Only two studies have so far investigated the impact of NPM1 types on survival. Koh et al. presented data on 18 FLT3-ITD-negative patients, describing a tendency for type A patients to have a favorable outcome, whereas Pastore et al.7 were not able to show a prognostic impact of NPM1 types in 349 patients with normal karyotypes, even though they included cases with FLT3-ITD in their analysis. In our study we evaluated not only FLT3-ITD but also nine other molecular markers and found a poor prognostic impact of both FLT3-ITD and DNMT3A mutations in the total cohort of NPM1-mutated patients. Separating the cohort according to subtype of NPM1 mutation, differences for the above mentioned markers were seen, as FLT3-ITD showed an adverse effect in type A patients only, and DNMT3A mutations in types A and D. The prognosis of patients with type B seemed unaffected by these mutations. As frequencies of the mutations differ within the various NPM1 mutation types, we hypothesize that differences in outcome could be explained by accompanying molecular markers or by the limited numbers of patients.
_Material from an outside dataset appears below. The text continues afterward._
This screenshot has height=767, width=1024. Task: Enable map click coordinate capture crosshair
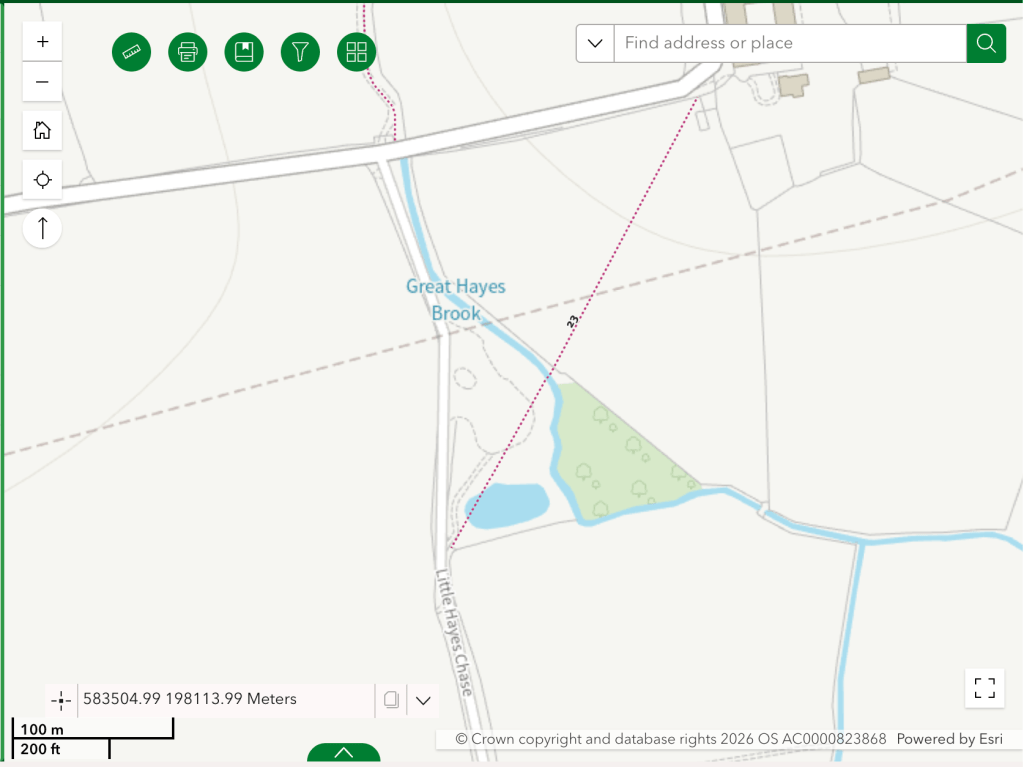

In conclusion, we found that among patients with cytogenetically determined intermediate-risk AML, different subtypes of NPM1 mutation were associated with different profiles with respect to clinical parameters as well as accompanying molecular markers. Furthermore, different outcomes were seen in subgroups of these patients. We therefore recommend analyzing NPM1-mutated patients not only for FLT3-ITD, which is already recommended, but also for DNMT3A mutations as these mutations worsen the outcome of patients with type A and type D NPM1 mutations.
Further studies need to be conducted to evaluate these relationships in even larger cohorts.